Als enig erfgenaam zal derhalve optreden mijn zoon [appellant] .
[…]
EXECUTELE
Benoeming executeur
Ik benoem [executeur] voornoemd […] tot executeur.”
h. De in het testament van moeder genoemde [executeur] (hierna: [executeur]) is een neef van partijen.
i. Bij brief van 25 januari 2017 schrijft [advocaat] (hierna: [advocaat]) namens [executeur] aan [geïntimeerde] dat [executeur] zijn benoeming tot executeur in de nalatenschap van moeder heeft aanvaard.
j. Bij akte van 21 februari 2017 heeft [appellant] de nalatenschap van moeder verworpen. Deze akte is op 22 februari 2017 ingeschreven in het boedelregister.
k. Bij beschikking van de kantonrechter van de rechtbank Oost-Brabant van 28 juli 2017 is [executeur] op eigen verzoek met ingang van 1 augustus 2017 ontslagen als executeur.
l. Op verzoek van [geïntimeerde] heeft de rechtbank bij beschikking van 13 maart 2018, hersteld bij beschikking van 9 mei 2018, [vereffenaar] benoemd tot vereffenaar in de nalatenschap van moeder.

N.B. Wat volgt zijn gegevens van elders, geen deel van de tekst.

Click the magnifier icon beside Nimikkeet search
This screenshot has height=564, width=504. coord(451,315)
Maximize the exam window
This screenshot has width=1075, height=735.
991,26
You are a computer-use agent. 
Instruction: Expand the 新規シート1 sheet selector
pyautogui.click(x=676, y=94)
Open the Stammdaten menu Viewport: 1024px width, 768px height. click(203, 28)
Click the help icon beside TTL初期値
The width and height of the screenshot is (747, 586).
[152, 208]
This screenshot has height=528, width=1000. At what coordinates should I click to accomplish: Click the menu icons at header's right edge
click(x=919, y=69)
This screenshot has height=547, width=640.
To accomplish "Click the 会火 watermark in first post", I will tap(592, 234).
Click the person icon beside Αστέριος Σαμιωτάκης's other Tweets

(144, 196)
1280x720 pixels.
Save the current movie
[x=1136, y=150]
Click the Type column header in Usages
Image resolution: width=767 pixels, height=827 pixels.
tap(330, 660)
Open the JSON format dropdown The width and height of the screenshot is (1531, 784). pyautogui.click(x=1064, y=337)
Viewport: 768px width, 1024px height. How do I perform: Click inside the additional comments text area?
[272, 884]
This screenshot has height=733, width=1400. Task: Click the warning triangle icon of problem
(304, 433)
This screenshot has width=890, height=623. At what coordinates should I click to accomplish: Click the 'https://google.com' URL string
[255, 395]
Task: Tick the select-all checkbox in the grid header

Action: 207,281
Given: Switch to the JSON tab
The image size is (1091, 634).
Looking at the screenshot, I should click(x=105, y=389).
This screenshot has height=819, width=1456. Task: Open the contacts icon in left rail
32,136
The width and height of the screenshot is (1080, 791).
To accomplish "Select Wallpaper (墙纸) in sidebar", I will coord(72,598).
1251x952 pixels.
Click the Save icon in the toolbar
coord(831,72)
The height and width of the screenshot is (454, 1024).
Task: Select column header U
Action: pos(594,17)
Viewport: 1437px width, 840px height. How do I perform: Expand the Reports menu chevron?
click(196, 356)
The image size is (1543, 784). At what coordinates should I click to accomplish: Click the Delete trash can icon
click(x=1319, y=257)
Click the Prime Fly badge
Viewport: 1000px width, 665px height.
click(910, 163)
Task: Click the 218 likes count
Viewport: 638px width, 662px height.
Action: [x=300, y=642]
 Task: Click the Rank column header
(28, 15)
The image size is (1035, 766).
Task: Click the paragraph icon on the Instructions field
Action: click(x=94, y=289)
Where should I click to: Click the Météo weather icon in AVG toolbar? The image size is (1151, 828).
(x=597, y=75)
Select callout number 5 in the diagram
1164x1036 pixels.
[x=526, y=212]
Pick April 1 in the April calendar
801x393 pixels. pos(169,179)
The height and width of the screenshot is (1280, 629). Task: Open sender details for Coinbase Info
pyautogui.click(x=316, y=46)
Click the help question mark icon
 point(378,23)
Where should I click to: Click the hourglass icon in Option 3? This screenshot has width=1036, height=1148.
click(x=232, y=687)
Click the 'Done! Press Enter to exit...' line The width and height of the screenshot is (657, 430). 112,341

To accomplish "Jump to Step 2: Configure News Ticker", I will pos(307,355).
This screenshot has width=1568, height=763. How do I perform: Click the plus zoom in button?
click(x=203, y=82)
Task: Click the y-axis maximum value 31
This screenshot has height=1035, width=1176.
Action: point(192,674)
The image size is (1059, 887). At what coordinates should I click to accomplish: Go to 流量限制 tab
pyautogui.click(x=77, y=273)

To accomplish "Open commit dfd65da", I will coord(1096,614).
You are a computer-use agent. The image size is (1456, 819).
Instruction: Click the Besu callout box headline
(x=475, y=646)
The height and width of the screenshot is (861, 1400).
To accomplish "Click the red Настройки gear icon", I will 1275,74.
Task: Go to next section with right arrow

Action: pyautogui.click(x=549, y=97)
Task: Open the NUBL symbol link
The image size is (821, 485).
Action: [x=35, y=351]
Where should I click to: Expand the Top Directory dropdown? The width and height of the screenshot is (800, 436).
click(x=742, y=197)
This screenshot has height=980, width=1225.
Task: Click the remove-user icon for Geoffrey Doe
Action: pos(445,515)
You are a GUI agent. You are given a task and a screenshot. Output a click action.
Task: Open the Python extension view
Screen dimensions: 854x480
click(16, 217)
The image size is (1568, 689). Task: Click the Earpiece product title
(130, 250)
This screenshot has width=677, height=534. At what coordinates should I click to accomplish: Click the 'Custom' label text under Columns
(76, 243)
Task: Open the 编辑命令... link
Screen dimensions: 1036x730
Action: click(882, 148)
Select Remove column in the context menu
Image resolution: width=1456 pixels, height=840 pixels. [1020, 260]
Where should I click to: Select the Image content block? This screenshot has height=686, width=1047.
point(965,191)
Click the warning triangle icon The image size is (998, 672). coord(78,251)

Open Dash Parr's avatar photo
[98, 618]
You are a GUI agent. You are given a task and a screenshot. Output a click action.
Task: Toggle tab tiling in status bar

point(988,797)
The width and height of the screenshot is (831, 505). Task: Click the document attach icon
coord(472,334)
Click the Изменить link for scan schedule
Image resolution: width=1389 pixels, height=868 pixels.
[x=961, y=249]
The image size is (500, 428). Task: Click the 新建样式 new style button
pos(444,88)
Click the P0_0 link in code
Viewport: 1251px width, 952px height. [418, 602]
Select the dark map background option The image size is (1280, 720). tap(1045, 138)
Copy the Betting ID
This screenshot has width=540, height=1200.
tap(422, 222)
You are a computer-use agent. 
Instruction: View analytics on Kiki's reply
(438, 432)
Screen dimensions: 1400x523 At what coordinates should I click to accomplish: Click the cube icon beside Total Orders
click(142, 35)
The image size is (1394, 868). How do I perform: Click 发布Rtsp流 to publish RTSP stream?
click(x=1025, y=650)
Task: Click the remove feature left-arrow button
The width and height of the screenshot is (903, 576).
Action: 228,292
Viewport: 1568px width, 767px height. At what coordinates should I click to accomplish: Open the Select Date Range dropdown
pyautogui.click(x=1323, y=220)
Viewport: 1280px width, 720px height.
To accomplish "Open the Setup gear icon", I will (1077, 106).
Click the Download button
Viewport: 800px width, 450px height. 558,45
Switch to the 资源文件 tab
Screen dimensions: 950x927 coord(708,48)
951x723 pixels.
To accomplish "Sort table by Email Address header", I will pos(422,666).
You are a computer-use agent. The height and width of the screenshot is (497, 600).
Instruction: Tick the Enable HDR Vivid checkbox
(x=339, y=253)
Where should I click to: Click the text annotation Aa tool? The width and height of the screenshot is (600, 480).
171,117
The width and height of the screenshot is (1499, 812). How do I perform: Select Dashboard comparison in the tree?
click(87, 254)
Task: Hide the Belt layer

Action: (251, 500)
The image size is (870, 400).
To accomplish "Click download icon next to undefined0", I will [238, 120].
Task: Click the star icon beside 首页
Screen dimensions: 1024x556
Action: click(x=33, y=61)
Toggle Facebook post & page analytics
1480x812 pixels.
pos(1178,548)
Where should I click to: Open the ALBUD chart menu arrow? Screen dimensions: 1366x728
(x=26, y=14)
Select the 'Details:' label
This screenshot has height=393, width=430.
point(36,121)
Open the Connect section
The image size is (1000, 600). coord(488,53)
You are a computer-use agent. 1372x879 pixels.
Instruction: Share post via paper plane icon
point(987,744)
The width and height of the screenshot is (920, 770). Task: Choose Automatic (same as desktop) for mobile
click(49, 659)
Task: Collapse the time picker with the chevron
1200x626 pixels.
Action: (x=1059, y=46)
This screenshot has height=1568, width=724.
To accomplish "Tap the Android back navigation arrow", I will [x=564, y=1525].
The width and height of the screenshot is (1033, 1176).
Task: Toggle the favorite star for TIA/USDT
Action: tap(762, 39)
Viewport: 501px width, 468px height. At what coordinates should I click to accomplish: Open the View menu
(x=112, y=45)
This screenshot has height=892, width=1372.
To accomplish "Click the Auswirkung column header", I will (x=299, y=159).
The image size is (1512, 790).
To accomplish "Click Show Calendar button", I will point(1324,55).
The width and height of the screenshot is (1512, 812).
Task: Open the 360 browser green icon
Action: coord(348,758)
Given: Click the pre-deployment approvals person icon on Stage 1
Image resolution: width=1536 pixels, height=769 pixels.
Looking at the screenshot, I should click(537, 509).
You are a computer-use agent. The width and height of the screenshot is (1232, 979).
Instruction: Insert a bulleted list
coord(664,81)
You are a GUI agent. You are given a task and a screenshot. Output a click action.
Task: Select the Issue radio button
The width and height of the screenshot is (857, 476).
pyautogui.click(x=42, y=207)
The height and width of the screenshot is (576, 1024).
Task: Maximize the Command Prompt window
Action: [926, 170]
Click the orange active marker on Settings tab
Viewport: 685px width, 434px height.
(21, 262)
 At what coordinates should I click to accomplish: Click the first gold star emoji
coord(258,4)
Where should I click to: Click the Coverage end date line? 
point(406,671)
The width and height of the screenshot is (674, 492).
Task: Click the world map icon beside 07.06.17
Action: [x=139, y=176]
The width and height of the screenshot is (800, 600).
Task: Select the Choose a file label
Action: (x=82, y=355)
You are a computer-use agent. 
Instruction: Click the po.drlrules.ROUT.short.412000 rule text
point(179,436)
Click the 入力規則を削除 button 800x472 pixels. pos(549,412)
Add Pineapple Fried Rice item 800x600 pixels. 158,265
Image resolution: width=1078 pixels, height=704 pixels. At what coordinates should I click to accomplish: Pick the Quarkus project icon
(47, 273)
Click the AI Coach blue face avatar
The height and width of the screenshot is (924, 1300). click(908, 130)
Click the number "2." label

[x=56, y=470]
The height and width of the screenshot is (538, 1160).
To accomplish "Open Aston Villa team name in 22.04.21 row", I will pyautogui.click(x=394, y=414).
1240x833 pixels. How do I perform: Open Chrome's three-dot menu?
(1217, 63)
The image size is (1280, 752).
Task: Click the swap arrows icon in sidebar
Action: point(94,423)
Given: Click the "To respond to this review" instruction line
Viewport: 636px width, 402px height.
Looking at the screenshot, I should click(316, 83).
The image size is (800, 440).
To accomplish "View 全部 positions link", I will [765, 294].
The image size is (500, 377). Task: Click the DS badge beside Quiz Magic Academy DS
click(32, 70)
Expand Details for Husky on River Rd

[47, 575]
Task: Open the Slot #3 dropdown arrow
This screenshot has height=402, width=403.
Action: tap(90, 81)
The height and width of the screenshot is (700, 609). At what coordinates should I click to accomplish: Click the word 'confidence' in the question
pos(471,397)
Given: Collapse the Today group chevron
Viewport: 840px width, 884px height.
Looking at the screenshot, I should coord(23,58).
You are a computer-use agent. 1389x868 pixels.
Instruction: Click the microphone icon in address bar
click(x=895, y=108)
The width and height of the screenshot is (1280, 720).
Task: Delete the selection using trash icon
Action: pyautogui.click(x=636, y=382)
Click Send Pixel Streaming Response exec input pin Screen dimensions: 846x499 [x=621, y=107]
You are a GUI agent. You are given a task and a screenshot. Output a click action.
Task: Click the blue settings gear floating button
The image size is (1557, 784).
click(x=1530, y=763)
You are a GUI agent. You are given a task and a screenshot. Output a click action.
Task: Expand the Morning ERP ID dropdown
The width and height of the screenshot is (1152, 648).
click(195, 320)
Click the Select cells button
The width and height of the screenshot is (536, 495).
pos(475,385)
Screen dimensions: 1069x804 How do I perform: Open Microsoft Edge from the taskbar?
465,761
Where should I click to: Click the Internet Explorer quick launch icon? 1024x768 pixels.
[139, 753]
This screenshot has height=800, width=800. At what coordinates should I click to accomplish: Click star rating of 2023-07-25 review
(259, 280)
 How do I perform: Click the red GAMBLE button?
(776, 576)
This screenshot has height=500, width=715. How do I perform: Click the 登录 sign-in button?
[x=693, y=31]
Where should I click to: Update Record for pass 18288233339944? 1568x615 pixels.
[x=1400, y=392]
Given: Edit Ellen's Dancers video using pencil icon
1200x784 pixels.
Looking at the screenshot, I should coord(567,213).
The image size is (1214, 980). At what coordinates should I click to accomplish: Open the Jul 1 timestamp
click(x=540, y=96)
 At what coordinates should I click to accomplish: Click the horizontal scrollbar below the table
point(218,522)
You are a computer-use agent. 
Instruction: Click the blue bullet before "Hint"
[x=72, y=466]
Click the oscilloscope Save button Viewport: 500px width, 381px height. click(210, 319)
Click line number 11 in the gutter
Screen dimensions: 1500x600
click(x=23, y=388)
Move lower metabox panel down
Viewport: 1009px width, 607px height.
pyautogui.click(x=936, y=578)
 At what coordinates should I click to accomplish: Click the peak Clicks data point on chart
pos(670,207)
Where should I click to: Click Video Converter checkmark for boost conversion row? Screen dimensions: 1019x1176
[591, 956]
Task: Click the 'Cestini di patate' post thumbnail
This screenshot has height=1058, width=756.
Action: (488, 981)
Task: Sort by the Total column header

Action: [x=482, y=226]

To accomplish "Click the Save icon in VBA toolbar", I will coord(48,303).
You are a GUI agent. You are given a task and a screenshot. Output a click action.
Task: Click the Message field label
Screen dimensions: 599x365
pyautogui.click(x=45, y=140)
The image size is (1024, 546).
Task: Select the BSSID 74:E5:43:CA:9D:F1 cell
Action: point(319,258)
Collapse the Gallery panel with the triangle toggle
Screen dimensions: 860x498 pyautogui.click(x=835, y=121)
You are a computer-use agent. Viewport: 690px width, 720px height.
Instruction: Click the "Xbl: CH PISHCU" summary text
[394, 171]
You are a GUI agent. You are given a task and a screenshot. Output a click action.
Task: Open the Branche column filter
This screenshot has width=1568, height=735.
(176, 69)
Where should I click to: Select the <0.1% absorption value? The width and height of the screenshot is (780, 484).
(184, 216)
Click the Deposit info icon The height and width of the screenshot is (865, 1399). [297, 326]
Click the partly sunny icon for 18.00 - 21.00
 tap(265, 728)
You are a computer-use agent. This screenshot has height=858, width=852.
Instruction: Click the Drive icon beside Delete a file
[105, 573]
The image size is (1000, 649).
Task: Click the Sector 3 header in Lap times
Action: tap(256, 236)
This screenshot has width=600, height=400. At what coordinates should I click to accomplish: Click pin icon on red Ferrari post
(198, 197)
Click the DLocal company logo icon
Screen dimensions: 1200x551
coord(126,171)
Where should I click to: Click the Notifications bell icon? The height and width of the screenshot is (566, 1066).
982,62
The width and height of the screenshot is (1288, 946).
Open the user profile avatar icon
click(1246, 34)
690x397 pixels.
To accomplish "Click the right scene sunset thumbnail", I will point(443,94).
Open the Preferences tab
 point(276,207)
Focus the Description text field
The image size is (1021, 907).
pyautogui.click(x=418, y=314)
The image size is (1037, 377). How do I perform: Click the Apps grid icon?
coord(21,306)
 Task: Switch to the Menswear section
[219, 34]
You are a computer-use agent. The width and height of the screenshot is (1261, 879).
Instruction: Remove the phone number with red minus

3.2.1.In de onderhavige procedure vorderde [geïntimeerde] samengevat:
I. een verklaring voor recht dat [appellant] de nalatenschap zuiver heeft aanvaard doordat hij zich ondubbelzinnig en zonder voorbehoud als een zuiver aanvaard hebbende erfgenaam heeft gedragen;
II. een verklaring voor recht dat [appellant] verplicht is de schulden van de nalatenschap ten laste van zijn overige vermogen te voldoen;
III. een veroordeling van [appellant] tot vergoeding van de door [geïntimeerde] geleden schade vanwege de tekortkoming door moeder in de nakoming van de koopovereenkomst van juli 1979, op te maken bij staat;
IV. een veroordeling van [appellant] op straffe van verbeurte van een dwangsom om aan [geïntimeerde] een afschrift of uittreksel te verstrekken van:
1) alle bescheiden die betrekking hebben op de buitenlandse rekening van moeder en/of [appellant] ;
2) voor zover er geen buitenlandse rekeningen van moeder zijn, alle stukken die zien op de wijziging van de tenaamstelling van de rekeningen van moeder en de hoogte van de saldi en aktes waaruit volgt dat er tegoeden door moeder aan [appellant] zijn geschonken, dan wel waaruit blijkt op welke andere wijze [appellant] rechthebbende is geworden op de gelden van moeder;
3) overige documenten die [geïntimeerde] in staat stellen exact en op controleerbare wijze vast te stellen waar het tegoed van moeder op de buitenlandse rekening gebleven is.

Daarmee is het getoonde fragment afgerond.